Part of being a good partner is dealing with your "baggage" (sorry to refer to the kids that way) in a way that doesn't affect your significant other. He's not doing that - so he's not really being a good partner in that way. Let's say you had a dog that you brought into the relationship and you let it poop and pee all over the house and made him clean it up,  let it sleep in the bed regardless of whether he liked that, never walked it so that he had to do it - would you say you were being a good partner?

You need to demand that he deal with this stuff and post haste.  If not, do it yourself, if you don't care about your relationship with the kids. Tell SS22 he's either paying full market rent and helping around the house, or he's moving out, his choice. 

Merry's picture

I know the issue is not about whether your partner is a good one or not, but I'm curious about why you think he IS such a good partner? He seems to be ignorning some of your basic needs and allowing his kids to be completely irresponsible. Why would these kids EVER move out if they can live a life of ease and no responsibility with their Dad? 

A good partner would ensure that you have a comfortable, clean, safe, respectful place to live. All the other things our partners do for us -- compliments, gifts, great sex, companionship, etc. -- are secondary.

If his kids aren't cleaning up after themselves, why is your partner not picking up their slack? Why are YOU doing the dishes for everyone? Why are YOU hauling firewood? You're upset that his kids aren't helping you, but why would they? They don't help their parents either. Their life is all about THEIR comfort, not responsibility, not community, not family. They are selfish little pricks because their parents allow that.

Suggest you work on some boundaries for yourself. You are no longer the maid. Wet clothes left in the washer will be dumped on the floor or, better, on the kid's bed. You will do only your own dishes. DH is 100% responsible for ensuring that trash is removed.  If SS doesn't pay his $50 for groceries, then he doesn't get to have meals there. 

Until your DH feels the pain of his craptastic parenting, nothing will change. It will get worse before it gets better, and that includes with your DH, but the way you are living now will get worse for YOU if status quo continues. So put the pain where it belongs.

tog redux's picture

Yes, this! I would not call a man who is just fine with me hauling wood while his two sons sit around with their thumbs up their asses a good partner. My DH would have torn SS a new one and ordered him out to help me (except DH wouldn't make me haul wood without helping me himself in the first place). 

CatchyUserName's picture

This isn't really a debate about whether he is or is not a good partner.  You're in a marriage that you don't want to leave.
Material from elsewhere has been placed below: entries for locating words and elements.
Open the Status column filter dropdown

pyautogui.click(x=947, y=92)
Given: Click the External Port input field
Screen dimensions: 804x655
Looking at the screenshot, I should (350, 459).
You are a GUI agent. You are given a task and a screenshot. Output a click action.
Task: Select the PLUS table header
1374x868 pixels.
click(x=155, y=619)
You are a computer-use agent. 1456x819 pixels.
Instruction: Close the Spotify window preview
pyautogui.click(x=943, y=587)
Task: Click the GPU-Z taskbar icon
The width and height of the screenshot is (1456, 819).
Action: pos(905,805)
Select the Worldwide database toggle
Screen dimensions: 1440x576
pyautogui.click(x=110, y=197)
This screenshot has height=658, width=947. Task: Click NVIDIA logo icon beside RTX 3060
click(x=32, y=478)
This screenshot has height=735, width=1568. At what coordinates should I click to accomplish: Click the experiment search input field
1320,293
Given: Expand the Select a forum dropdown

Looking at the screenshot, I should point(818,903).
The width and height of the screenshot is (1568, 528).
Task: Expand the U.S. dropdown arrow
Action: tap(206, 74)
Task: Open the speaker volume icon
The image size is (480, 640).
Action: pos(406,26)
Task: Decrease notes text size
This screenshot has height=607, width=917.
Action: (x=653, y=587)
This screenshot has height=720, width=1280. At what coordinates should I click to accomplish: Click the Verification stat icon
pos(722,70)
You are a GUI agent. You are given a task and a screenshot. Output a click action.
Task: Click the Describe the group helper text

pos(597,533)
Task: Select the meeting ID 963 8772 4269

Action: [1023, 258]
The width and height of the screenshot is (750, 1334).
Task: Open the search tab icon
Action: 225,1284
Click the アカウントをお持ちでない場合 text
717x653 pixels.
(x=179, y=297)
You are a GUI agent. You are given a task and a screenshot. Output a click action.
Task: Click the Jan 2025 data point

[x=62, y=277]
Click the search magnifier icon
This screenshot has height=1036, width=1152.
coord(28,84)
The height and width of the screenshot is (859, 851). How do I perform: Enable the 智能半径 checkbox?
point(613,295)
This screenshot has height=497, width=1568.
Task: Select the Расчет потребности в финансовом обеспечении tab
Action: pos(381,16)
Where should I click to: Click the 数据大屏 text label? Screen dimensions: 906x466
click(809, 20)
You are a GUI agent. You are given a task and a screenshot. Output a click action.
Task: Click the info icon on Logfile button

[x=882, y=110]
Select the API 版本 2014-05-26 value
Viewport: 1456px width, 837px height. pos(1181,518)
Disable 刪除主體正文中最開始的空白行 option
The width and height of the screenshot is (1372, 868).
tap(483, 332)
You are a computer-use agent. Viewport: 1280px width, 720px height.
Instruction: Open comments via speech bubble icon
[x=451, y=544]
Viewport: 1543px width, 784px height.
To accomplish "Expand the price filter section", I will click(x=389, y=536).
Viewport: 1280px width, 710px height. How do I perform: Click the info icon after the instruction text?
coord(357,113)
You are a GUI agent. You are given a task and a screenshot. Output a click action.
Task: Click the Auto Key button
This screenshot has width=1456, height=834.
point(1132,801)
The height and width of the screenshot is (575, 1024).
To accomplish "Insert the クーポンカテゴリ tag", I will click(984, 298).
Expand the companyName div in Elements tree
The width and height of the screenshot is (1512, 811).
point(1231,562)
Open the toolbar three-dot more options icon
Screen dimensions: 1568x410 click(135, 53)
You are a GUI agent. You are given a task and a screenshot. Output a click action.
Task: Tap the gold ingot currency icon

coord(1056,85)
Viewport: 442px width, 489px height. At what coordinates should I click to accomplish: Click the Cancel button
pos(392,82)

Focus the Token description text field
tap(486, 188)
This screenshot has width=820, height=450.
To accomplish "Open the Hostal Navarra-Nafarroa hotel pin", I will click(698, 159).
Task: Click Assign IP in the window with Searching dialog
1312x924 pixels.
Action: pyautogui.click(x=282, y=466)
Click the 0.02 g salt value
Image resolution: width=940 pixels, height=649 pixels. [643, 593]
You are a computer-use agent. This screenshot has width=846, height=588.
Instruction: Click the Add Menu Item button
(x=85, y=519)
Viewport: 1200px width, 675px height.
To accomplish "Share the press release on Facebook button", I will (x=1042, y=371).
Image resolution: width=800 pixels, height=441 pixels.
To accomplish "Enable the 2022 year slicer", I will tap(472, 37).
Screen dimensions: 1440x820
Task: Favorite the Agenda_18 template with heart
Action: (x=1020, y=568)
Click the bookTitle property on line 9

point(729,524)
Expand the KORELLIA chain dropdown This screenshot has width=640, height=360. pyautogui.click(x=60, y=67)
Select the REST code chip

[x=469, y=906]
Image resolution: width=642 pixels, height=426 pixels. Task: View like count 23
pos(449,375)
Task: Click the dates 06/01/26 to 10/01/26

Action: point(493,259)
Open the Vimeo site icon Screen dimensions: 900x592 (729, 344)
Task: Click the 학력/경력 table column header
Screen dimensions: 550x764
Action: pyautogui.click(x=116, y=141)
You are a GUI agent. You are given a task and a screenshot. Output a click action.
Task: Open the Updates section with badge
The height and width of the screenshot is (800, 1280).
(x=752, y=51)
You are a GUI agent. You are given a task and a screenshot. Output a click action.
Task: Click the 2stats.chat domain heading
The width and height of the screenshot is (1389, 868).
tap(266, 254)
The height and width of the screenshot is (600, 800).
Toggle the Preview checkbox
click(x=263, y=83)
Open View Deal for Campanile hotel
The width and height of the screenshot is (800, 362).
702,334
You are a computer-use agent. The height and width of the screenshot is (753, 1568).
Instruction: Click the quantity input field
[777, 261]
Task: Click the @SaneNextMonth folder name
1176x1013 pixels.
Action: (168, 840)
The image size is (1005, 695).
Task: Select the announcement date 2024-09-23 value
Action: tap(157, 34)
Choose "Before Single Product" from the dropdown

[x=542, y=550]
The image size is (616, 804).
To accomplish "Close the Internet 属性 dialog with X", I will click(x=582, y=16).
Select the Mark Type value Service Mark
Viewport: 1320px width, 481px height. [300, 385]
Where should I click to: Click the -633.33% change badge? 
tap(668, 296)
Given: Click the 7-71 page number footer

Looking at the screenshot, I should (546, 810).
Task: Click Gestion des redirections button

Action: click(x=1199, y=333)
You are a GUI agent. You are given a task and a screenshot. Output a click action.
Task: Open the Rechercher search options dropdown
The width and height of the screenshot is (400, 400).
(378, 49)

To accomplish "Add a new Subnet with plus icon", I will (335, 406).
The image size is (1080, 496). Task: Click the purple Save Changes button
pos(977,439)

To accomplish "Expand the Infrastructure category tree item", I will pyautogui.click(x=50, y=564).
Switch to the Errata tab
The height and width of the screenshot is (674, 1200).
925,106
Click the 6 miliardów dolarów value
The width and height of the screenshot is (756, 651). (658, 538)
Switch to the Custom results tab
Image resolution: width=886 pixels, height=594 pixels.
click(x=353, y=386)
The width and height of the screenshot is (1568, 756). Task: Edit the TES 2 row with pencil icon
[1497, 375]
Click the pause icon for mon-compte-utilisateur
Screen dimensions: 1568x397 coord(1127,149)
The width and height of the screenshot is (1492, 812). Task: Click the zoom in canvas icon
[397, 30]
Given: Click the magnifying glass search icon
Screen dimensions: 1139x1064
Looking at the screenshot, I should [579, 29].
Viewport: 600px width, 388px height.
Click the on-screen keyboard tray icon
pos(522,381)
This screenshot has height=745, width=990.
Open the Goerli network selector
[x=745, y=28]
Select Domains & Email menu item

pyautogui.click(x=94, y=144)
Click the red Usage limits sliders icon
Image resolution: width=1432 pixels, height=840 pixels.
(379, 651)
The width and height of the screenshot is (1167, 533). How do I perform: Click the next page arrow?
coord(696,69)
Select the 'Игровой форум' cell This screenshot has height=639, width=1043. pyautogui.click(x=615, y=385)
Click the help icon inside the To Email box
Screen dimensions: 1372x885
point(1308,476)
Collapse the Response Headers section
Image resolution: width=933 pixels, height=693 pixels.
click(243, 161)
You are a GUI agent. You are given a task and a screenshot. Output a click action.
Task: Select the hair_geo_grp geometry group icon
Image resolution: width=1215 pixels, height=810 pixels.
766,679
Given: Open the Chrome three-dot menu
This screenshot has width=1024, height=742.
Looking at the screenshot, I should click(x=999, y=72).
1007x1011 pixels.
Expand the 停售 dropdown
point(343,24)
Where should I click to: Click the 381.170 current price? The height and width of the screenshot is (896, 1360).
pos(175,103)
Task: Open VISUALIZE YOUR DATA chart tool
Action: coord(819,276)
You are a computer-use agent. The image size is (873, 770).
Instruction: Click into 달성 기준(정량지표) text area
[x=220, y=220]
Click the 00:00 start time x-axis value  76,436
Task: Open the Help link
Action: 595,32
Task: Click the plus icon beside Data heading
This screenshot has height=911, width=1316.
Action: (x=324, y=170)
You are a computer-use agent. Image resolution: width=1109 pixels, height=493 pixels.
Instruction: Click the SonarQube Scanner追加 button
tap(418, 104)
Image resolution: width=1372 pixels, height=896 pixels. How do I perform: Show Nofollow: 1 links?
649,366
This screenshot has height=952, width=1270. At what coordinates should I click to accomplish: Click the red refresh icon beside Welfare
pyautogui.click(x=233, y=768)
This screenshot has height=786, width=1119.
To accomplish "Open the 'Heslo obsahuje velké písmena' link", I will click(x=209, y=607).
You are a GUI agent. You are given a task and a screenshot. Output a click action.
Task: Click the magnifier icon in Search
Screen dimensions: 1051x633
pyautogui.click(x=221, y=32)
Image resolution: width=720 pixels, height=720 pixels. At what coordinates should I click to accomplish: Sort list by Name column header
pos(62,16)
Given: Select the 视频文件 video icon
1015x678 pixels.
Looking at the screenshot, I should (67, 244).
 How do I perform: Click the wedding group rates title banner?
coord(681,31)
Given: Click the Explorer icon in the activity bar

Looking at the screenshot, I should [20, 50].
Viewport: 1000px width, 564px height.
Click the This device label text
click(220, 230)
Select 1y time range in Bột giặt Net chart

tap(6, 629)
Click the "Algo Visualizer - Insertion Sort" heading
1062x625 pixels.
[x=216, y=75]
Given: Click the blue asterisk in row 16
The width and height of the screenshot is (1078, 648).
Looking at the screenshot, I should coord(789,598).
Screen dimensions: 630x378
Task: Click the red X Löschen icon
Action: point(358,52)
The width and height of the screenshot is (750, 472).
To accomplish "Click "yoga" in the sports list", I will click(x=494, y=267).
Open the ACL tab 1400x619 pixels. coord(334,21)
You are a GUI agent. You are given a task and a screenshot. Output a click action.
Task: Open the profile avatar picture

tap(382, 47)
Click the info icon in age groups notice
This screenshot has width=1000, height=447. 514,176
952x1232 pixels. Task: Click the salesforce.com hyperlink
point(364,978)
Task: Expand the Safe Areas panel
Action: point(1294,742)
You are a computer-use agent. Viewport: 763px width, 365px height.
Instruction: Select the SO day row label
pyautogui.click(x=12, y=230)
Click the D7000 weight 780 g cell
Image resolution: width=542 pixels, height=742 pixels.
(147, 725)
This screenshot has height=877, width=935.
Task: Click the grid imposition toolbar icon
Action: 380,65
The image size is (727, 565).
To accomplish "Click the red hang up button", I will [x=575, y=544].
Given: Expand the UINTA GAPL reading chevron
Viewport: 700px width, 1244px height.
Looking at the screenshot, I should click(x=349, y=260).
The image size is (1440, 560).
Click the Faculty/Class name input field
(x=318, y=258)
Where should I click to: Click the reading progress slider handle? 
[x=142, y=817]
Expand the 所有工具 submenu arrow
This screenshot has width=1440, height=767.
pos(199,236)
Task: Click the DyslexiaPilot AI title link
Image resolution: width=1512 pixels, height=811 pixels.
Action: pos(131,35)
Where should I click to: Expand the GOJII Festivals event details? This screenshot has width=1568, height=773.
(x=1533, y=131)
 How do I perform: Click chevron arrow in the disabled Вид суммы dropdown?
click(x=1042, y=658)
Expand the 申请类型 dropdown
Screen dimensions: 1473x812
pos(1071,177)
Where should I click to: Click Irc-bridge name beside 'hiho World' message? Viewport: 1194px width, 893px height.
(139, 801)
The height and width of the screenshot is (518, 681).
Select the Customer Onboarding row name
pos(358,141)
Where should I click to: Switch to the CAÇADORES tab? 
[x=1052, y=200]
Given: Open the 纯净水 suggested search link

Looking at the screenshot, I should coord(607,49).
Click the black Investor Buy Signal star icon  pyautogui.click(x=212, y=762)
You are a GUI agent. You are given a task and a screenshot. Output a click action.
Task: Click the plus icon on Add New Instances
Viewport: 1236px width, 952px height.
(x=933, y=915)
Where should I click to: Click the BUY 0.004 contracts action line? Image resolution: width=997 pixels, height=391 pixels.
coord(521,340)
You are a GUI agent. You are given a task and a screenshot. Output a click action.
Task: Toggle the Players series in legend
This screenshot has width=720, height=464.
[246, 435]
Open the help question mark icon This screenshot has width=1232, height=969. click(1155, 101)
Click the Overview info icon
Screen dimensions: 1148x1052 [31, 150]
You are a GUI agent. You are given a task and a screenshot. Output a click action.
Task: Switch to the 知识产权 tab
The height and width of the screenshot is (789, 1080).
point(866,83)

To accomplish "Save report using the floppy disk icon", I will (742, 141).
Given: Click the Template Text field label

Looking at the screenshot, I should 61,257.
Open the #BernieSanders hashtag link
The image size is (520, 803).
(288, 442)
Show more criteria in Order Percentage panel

There are a lot of reasons you don't want to walk away.  You entered in good faith, not imagining for a second that being a step parent was going to be this hard.  That happens a lot!  If I knew how hard it was going to be I wouldn't have gotten married to my DH either but you just don't expect it to be as awful as it is.  So now the question is what can you do with the situation you are in?  That is what you need to figure out.  Find out what your DH is willing to talk about/do?  Start to draw some boundaries and enforce consequences.  Maybe some counseling to discuss the skids with a neutral party.  Not everyone is ready or able to just walk away from their marriage.

Rags's picture

In the US the age of consent is between 13 and 21 depending on the State and classification of sexual activity and age.   (Age, Relationship, or Unlimited).  The States with "Close in age exemptions" tend to be lower as far as age of concent is concerned.  The unlimited age of consent in the US is between 16 and 21 depending on the State.